Required work
Repeat the entries below exactly. Begin with the first line and end with the line that contains "Image resolution: width=321".

+===+

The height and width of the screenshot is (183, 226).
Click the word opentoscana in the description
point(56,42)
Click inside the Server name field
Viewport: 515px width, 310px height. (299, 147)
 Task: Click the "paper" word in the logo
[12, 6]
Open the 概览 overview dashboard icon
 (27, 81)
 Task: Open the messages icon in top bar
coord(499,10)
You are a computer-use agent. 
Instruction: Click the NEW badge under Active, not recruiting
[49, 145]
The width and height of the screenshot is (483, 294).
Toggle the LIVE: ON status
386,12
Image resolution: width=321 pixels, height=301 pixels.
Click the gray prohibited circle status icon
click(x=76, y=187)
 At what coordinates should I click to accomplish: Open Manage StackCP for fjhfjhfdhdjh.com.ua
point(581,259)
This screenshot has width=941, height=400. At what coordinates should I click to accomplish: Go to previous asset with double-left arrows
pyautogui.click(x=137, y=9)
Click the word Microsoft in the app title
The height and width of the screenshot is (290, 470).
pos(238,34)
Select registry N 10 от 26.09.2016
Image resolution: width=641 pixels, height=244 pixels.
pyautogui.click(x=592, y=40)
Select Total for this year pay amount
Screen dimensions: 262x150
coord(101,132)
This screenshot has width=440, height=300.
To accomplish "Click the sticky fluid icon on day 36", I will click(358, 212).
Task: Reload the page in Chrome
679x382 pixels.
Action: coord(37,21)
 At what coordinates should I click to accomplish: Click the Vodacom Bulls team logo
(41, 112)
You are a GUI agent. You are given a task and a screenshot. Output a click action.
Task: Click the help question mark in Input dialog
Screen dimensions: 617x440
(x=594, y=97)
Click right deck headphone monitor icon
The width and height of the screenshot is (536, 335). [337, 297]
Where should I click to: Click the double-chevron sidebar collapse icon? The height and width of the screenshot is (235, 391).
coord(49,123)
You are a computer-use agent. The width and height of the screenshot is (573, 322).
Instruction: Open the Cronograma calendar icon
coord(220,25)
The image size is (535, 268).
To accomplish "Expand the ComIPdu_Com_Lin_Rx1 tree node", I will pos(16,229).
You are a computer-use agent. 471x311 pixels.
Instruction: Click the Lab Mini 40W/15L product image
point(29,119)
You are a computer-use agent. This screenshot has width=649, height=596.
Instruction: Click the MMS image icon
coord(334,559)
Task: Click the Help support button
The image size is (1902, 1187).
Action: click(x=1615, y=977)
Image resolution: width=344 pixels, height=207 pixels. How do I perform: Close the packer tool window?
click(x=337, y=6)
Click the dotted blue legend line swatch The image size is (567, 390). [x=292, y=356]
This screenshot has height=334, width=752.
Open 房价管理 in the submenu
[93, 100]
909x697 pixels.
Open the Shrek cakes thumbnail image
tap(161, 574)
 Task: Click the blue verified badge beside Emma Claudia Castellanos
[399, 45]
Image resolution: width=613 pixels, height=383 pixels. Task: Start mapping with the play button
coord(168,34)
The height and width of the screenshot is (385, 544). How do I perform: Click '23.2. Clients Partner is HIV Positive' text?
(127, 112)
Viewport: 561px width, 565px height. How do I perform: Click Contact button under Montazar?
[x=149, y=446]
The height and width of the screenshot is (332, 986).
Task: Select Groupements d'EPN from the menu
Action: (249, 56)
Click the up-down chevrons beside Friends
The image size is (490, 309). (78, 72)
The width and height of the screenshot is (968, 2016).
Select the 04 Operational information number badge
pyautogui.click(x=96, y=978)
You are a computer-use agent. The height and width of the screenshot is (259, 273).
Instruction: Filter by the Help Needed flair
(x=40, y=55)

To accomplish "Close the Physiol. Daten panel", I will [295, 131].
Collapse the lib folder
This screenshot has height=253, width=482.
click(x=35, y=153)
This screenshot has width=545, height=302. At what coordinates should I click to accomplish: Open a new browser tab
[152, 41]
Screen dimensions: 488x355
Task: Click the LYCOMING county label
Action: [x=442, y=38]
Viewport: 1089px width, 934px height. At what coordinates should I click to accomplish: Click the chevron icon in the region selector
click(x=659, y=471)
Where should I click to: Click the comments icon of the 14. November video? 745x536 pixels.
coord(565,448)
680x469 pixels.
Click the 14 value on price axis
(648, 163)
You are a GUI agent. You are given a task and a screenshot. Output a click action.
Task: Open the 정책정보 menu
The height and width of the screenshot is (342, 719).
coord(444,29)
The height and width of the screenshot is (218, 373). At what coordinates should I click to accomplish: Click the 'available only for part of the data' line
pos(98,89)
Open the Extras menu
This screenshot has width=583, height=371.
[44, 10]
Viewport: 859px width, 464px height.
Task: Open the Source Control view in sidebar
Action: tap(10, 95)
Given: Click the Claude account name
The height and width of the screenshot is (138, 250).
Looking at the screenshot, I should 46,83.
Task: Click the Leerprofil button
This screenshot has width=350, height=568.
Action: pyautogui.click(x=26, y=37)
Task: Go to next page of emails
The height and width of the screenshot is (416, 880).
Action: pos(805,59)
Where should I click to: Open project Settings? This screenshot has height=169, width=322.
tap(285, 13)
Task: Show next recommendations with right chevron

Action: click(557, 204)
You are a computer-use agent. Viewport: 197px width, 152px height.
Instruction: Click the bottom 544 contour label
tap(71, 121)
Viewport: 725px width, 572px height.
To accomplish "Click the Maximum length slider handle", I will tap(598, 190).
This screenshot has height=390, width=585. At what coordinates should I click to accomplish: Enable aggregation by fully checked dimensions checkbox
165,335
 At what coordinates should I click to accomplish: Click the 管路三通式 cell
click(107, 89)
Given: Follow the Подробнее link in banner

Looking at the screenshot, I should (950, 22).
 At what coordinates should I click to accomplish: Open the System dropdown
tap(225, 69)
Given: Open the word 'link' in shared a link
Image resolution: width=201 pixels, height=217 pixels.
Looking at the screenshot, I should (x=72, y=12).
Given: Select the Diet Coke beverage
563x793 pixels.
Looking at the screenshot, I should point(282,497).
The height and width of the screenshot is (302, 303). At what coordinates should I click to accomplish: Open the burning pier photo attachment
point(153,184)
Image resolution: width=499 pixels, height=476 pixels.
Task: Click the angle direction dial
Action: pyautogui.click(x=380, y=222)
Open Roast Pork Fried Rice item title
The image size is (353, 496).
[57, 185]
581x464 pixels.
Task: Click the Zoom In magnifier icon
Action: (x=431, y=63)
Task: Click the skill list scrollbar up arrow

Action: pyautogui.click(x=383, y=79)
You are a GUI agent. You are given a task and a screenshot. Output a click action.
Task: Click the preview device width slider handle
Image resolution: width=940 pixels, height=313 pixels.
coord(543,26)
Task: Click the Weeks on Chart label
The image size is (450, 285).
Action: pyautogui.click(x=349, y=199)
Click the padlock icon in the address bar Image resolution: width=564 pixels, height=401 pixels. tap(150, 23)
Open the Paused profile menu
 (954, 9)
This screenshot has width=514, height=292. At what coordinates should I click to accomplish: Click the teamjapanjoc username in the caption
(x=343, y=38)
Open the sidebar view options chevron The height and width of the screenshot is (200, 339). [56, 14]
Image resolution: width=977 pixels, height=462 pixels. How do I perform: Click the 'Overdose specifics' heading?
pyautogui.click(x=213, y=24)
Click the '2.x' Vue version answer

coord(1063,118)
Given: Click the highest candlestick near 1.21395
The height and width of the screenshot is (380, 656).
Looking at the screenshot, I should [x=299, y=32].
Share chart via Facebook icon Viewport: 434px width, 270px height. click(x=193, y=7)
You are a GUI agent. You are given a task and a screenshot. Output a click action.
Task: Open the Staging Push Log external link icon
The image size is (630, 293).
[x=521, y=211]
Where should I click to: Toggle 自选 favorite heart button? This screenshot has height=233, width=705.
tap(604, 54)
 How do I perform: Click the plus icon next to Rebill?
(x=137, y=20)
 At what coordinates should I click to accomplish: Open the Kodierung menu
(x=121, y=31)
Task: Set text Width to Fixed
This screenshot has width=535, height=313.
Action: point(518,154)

+===+

Answer section
The height and width of the screenshot is (183, 226).
Click the word opentoscana in the description
point(56,42)
Click inside the Server name field
Viewport: 515px width, 310px height. (299, 147)
 Task: Click the "paper" word in the logo
[12, 6]
Open the 概览 overview dashboard icon
 (27, 81)
 Task: Open the messages icon in top bar
coord(499,10)
You are a computer-use agent. 
Instruction: Click the NEW badge under Active, not recruiting
[49, 145]
The width and height of the screenshot is (483, 294).
Toggle the LIVE: ON status
386,12
Image resolution: width=321 pixels, height=301 pixels.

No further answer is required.